Erica’s commentary, plus the realization that one family member at least is bipolar (a condition that tends to be hereditary), and finding out about one sister having an anxiety disorder, and having a raw, honest, convo with another sister who explained several symptoms of her as-yet-undiagnosed mental health issues (owing to having no health insurance for much of her adult life – though she is now finally able to start dealing with it after getting married at the end of this past year.) It all got me thinking.
I asked my dad about the previous conversations with my mom and asked what he knew about my diagnosis at the time. Unfortunately, he had stayed out of it and let mom handle it all for the most part – so he didn’t know. He was agreeable to the idea that mom may have just said “manic” in the effort to be dramatic for drama’s sake. It wouldn’t be out of the ordinary.
My mom mentioned last year that she found all the paperwork to do with me – medical records etc. I asked her if it included my depression stuff. She said yes. I asked her to mail it. She said she’d give it to me next time she sees me…. Which, sigh, A) who knows when that will be and B) she has since sent me multiple boxes of books… Like it wouldn’t be cheaper to send documents instead of a bunch of books I didn’t need? Again… Sigh.

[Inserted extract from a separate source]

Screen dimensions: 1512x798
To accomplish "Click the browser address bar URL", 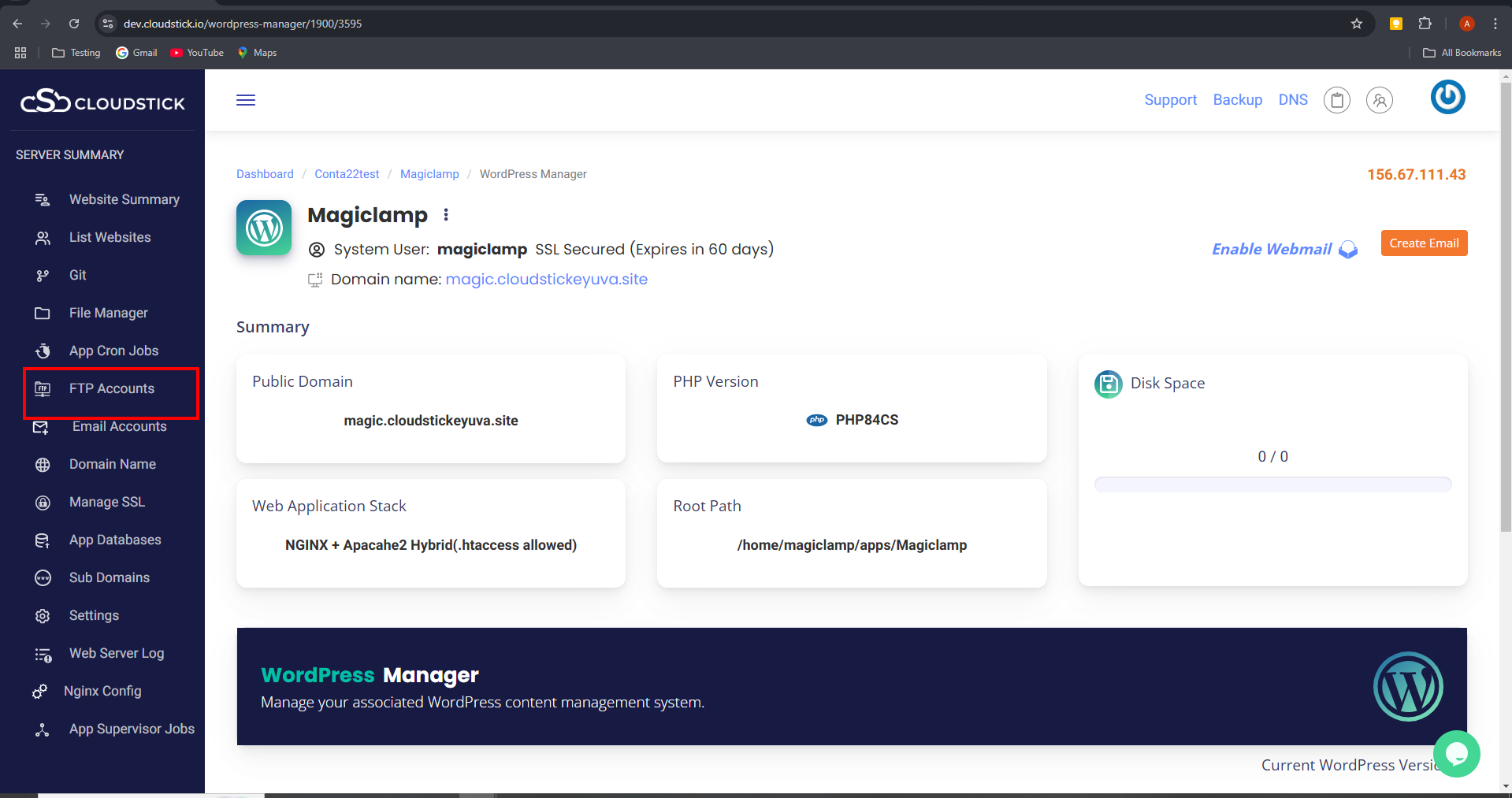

Suffice it to say, after all of this I’m gonna be all sorts of annoyed if I am (again?) diagnosed as bipolar. Especially if it could have been managed appropriately over the last 20 years.
On the other hand, at least at this point it could answer a lot of questions. Just as the possible anxiety disorder diagnosis could have answered some questions…

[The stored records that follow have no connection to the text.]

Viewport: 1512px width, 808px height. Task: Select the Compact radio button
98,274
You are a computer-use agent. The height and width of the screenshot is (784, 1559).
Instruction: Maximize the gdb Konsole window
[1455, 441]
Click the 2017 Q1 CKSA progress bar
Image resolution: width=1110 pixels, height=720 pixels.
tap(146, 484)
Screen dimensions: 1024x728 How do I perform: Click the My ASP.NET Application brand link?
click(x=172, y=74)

When the doc first said bipolar this last week I thought, well, it couldn’t be, right? I was automatically thinking about stereotypical Bipolar I symptoms… Surely I haven’t been having euphoric or psychotic manic episodes?? But as I thought a little on it, I decided to research about it again. After all, it had been 20ish years since I had properly read about it.
Turns out, Bipolar II actually could fit… I’m not diagnosing myself yet. I’ll wait for a professional to test me first, but it turns out that it wouldn’t be a shocking diagnosis after all.
Turns out Bipolar II’s don’t necessarily get euphoric. They are not psychotic in their mania. Their manic episodes are called “hypomanic,” which is lesser-mania, a more depressed or subdued mania.
Hypomania is characterized by persistent disinhibition and elevation. It may involve irritation, but not as much as full-on mania. Classic behaviors of people experiencing hypomania are unusual behavior and actions, a noticeable decrease in sleep, an increase in energy, and a distinctly peculiar increase in talkativeness/confidence, which is often exhibited with a flurry of creativeness.
Other symptoms of hypomania may include feelings of hypersexuality, grandiosity, and distractibility. While hypomanic behavior often generates productivity and excitement, it can also be an issue if the patient engages in risky or inadvisable behaviors, and/or the symptoms conflict with everyday life.
Now, not all of that describes me. I don’t believe I have ever had feelings of grandiosity… But hey, the unusual behavior and actions? Well, Erica basically pointed that out straight to my face last year… Periods that include a flurry of creativeness; I can’t deny that, especially when I get very involved and focused on my writing projects.
Hypersexuality… Well I can’t even deny that; I probably fall into that category as well. This can be characterized by risky or dangerous sexual behaviors/partners, could have multiple partners, seeking out prostitutes, or even having affairs. This is a symptom that can be a part of other disorders too as well apparently. Well, no… I don’t seek out prostitutes. I won’t go into the details about my particular brand of sexuality right now. But, maybe… just maybe it fits into the puzzle that is my mental health.
Yet, I also still can’t rule out adding an anxiety disorder to the plain old depression. We’ll see. Something’s gotta give soon.